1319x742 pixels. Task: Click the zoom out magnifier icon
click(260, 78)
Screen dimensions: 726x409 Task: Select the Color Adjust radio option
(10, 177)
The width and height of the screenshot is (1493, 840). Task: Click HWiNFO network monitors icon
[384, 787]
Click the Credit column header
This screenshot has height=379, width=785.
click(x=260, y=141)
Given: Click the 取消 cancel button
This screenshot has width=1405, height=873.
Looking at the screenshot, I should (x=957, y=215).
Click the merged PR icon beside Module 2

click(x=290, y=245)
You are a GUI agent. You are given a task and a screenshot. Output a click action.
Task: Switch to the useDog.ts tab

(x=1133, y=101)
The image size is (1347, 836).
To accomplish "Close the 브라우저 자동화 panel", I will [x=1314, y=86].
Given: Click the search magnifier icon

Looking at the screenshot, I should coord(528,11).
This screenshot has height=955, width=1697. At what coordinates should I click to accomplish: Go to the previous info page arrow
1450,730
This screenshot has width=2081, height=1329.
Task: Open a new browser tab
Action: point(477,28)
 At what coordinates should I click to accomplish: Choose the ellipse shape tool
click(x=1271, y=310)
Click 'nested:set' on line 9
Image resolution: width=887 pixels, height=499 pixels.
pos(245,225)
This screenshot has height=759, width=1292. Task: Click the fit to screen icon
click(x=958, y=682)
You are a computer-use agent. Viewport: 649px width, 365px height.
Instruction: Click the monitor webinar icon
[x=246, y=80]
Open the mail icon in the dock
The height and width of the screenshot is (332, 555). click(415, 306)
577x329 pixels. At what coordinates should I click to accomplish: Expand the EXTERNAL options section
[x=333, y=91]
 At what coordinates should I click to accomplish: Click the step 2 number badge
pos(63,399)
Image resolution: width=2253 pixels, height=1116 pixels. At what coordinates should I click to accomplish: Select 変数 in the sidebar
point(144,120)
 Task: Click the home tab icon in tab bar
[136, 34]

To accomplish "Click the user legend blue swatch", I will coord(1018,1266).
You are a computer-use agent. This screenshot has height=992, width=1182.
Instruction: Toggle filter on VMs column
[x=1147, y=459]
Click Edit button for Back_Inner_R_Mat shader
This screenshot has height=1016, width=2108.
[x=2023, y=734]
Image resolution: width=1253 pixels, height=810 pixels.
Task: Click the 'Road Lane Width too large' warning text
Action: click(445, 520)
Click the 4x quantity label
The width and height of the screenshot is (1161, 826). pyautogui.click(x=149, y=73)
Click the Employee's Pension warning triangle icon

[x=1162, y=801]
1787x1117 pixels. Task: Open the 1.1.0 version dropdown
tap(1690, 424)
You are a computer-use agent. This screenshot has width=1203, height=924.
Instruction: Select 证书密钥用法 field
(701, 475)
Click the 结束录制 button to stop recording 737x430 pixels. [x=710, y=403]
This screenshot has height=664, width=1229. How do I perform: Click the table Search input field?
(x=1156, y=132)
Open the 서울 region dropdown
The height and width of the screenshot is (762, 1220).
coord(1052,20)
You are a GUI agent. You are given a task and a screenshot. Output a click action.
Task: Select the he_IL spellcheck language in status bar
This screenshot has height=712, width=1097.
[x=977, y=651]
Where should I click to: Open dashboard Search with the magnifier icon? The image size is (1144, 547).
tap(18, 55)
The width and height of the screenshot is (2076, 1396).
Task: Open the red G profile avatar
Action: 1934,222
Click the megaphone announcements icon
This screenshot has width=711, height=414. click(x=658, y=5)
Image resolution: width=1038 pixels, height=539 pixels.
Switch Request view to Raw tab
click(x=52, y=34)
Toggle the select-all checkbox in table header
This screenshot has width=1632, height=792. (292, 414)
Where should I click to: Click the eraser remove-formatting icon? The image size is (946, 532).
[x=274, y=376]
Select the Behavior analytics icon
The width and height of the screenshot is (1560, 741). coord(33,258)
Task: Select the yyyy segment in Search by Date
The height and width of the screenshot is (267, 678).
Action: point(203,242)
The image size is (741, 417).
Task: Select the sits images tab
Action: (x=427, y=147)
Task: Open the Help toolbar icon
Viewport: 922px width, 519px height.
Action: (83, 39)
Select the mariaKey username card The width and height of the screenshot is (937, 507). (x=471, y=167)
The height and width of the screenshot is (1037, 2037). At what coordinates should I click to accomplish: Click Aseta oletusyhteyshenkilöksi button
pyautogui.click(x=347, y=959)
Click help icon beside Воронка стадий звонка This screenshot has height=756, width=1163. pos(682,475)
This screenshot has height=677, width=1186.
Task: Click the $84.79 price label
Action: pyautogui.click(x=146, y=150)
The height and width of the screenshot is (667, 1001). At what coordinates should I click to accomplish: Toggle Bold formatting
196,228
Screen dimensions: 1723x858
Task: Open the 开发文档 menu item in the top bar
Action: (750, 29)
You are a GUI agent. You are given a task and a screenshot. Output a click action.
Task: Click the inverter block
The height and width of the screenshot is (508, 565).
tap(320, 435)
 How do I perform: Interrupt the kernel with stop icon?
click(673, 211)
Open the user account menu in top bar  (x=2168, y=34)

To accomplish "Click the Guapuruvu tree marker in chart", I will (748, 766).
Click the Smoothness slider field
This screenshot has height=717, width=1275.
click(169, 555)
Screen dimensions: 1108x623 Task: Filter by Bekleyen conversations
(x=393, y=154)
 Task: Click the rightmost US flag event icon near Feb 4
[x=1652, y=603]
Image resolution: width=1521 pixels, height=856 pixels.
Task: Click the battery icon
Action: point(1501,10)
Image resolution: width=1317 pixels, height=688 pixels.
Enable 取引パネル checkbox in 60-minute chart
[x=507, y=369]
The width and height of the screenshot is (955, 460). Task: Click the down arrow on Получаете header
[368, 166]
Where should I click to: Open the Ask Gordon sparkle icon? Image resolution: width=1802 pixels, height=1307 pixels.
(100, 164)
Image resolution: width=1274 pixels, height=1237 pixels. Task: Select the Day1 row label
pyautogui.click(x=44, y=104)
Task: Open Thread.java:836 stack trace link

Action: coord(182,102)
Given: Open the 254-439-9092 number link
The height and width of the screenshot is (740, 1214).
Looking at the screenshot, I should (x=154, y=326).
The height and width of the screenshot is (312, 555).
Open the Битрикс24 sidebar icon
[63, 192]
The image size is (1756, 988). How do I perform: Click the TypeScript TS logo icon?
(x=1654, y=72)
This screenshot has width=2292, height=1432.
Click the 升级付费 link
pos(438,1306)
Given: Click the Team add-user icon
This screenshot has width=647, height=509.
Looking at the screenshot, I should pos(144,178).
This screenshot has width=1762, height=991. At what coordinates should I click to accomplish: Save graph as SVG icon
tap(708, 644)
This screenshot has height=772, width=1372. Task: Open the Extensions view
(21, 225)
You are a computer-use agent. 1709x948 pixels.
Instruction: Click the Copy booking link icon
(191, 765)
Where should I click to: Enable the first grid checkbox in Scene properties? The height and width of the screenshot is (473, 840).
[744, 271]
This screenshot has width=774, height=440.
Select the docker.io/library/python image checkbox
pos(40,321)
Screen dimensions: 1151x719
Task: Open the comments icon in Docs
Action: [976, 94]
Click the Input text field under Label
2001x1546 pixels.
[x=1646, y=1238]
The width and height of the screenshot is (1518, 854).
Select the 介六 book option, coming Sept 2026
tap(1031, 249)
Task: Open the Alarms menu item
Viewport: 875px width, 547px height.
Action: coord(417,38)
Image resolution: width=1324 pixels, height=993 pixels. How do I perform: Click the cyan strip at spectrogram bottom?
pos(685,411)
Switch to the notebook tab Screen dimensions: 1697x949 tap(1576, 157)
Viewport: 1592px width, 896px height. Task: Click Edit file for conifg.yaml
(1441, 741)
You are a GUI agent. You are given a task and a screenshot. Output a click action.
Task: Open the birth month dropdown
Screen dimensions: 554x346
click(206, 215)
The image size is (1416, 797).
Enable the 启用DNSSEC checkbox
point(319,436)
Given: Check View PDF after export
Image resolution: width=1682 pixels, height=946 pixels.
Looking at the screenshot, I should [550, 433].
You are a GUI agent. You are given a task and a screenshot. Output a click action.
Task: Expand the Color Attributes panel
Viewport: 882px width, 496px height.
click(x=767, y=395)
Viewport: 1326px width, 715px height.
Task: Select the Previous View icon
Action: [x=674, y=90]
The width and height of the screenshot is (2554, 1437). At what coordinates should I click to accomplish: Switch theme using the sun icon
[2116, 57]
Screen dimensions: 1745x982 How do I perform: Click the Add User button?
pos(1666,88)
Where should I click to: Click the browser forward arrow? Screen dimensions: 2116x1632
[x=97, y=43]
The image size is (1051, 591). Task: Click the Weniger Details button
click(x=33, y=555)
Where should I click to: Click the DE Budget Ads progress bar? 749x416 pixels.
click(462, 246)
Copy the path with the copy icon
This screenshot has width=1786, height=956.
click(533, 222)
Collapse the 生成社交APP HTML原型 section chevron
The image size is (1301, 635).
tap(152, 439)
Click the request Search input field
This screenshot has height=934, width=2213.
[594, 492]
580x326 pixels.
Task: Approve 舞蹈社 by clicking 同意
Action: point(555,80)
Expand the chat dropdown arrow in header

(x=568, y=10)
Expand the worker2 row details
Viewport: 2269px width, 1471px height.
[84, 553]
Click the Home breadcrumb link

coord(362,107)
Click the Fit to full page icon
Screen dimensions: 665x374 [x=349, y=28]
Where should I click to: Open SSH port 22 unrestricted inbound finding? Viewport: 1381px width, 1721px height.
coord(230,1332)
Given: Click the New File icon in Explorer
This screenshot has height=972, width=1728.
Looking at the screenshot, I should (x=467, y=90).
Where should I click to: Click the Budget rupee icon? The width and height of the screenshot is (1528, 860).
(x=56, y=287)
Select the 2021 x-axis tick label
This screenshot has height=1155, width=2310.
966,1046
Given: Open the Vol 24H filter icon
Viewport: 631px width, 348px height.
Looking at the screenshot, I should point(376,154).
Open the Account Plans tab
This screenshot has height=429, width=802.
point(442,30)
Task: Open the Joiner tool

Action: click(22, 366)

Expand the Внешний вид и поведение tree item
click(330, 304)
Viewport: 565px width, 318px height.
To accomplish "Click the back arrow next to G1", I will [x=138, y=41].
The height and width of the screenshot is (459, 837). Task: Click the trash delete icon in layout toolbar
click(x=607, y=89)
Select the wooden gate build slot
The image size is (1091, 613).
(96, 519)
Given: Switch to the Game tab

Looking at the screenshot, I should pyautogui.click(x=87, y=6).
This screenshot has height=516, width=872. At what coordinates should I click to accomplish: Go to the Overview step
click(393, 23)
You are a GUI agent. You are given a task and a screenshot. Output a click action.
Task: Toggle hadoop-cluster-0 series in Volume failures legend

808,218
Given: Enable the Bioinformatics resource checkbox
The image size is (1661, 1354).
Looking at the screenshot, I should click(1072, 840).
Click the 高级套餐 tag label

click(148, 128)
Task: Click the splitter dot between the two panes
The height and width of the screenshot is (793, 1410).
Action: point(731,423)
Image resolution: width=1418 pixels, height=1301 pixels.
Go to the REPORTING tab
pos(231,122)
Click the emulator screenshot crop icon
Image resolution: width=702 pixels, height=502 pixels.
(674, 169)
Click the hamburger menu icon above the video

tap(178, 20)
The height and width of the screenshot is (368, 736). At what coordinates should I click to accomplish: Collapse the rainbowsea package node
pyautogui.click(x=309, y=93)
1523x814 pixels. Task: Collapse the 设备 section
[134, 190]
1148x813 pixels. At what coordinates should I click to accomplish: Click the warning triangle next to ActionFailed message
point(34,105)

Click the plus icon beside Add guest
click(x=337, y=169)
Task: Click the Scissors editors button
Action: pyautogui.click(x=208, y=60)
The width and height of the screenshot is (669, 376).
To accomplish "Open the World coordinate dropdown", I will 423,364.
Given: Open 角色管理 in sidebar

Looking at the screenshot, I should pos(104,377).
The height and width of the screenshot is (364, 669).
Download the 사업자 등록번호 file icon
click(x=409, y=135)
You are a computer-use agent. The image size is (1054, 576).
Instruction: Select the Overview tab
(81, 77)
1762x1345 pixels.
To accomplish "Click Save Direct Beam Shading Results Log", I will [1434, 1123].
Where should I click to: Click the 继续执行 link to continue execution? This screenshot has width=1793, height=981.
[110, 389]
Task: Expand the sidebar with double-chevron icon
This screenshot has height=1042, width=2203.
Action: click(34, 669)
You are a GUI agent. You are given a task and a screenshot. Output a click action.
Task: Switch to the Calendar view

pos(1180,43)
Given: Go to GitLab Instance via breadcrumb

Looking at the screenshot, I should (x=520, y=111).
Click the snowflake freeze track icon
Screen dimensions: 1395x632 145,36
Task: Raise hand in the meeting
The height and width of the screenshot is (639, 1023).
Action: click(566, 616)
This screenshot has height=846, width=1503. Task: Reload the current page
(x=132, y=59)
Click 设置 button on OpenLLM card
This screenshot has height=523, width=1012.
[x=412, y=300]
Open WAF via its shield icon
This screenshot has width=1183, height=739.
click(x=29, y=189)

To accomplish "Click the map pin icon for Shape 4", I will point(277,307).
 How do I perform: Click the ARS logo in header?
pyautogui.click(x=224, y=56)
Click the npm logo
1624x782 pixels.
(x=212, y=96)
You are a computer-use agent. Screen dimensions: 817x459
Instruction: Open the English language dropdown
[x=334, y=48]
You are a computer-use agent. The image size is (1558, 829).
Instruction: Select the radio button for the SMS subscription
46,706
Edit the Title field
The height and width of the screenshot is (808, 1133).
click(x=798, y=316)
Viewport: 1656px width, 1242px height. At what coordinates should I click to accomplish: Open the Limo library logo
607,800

-------------------------

Task prompt: Where a line of the data above includes the string "card", pull it out.

Final answer:
Select the mariaKey username card The width and height of the screenshot is (937, 507). (x=471, y=167)
Click 设置 button on OpenLLM card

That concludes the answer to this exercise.